Khatia

Toen ik Khatia die maandag, -het liep tegen de avond- op de brug tegemoet kwam lopen, verkeerde ik in een staat die ik nog niet eerder bij mezelf had waargenomen: ik had een slecht humeur; elke stap die ik maak beukt in mijn hoofd en elke ademhaling stokt even in mijn keel; het zwarte water van de gracht roept. De hele dag heb ik alleen doorgebracht in het atelier en er is werkelijk niets uit mijn handen gekomen. Ik luisterde naar een pianoconcert van Chopin, het langzame deel had ik op herhalen gezet en ik was blijven mijmeren op de melancholieke pianoklanken. Aan het eind van de middag bleek geen idee te beklijven. Om mijn aandacht kracht bij te zetten dronk ik een paar biertjes en propte een homp kaas naar binnen.
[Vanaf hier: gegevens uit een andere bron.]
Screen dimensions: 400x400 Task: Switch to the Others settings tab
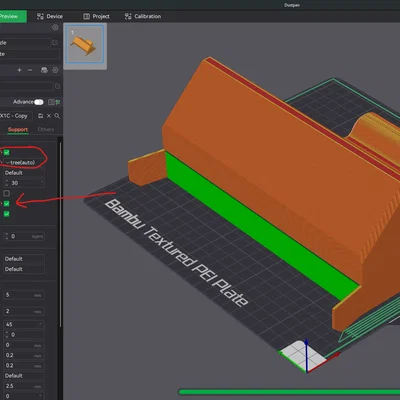[x=46, y=129]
Ze lacht naar me in het voorbijgaan, ik kan haar lach niet beantwoorden, ik kan mezelf voor de kop slaan, waarom laat ik zo'n uitgelezen kans aan me voorbij gaan? Zoals ik al zei: ik verkeerde in een gemoedstoestand die mij ongewoon was, een die ik, als ik niet beter zou weten, zou onderbrengen in de categorie buiten lichamelijke ervaring met rafelig randje, de vertraagde kater van de vorige avond was nog niet uitgewerkt. Het is vooral onfortuinlijk dat ik net Khatia tegen het lijf moet lopen en niet in staat ben haar aan te spreken.

Laat ik vooropstellen dat ik niet weet of ze met mij een gesprek had willen aangaan. Ze zag er geconcentreerd uit, ze lachte wel naar me, maar dat zou ook een pose kunnen zijn, laat ik me geen illusies maken. De paar keer dat ik haar tegen het lijf ben gelopen, of in ieder geval bij haar in de buurt was, heeft zij niet veel woorden met mij gewisseld, er was minimale aandacht, je zou kunnen zeggen dat ze me negeerde, ware het niet dat ze nog niet wist wie ze zou moeten buitensluiten, want ik had me bij haar nog niet echt kenbaar gemaakt.

Misschien lachte ze naar me als reactie op mijn voorkomen, ik voelde me verwilderd en chaotisch en waarschijnlijk straalde ik dat ook uit. Wilde ze me geruststellen met haar lach? Of schepte ze juist afstand, wilde ze daarmee zeggen: het enige dat je ooit van mij zou kunnen ontvangen, is deze galante lach en loop nu maar door. Lacht ze me weg? Ik kan het me warempel niet voorstellen. Haar rood geverfde lippen smakken een lach, en haar ogen glinsteren daarbij. Een haarlok valt voor haar ogen, en met een ferme beweging met haar hoofd, ontbloot ze haar gezicht en toont zij haar tanden. Ik weet niet of ze met haar stralende lach de aandacht voor van haar bekoorlijk lichaam weg wil nemen, of dat ze deze juist wil versterken. Ze lokt met haar ogen de begerige blikken, houdt de aandacht vast door te lachen met haar rood geverfde lippen, neusvleugels die lijken op te stijgen, en ze legt haar hals bloot door haar hoofd in haar nek leggen. Gesloten ogen, ingehouden adem. En mijn adem stokt. En niet voor even.

Ik ben bang dat ze een fout gaat maken. Dat ze niet haar ritme kan vinden. Misschien is het te warm en te benauwd. Misschien moet ze haar jas uittrekken. Dat geeft meer lucht. Want ze moet in topconditie zijn als ze aantreedt. Zet een ventilator aan, en geeft haar een schaal koel water en een handdoek.

Op de brug kom ik haar tegen en ik ben sprakeloos door haar schoonheid. Schoonheid verlamt. Ik moet genoegen nemen met haar lach, maar ik mag me verlustigen aan haar geronde lichaam. Loop even achter haar aan en wil nog naar haar wenken, maar ze stapt in de lift en laat mij alleen achter in een hotellobby.

Wat kan ik doen dan wachten. En dat is wat ik doe.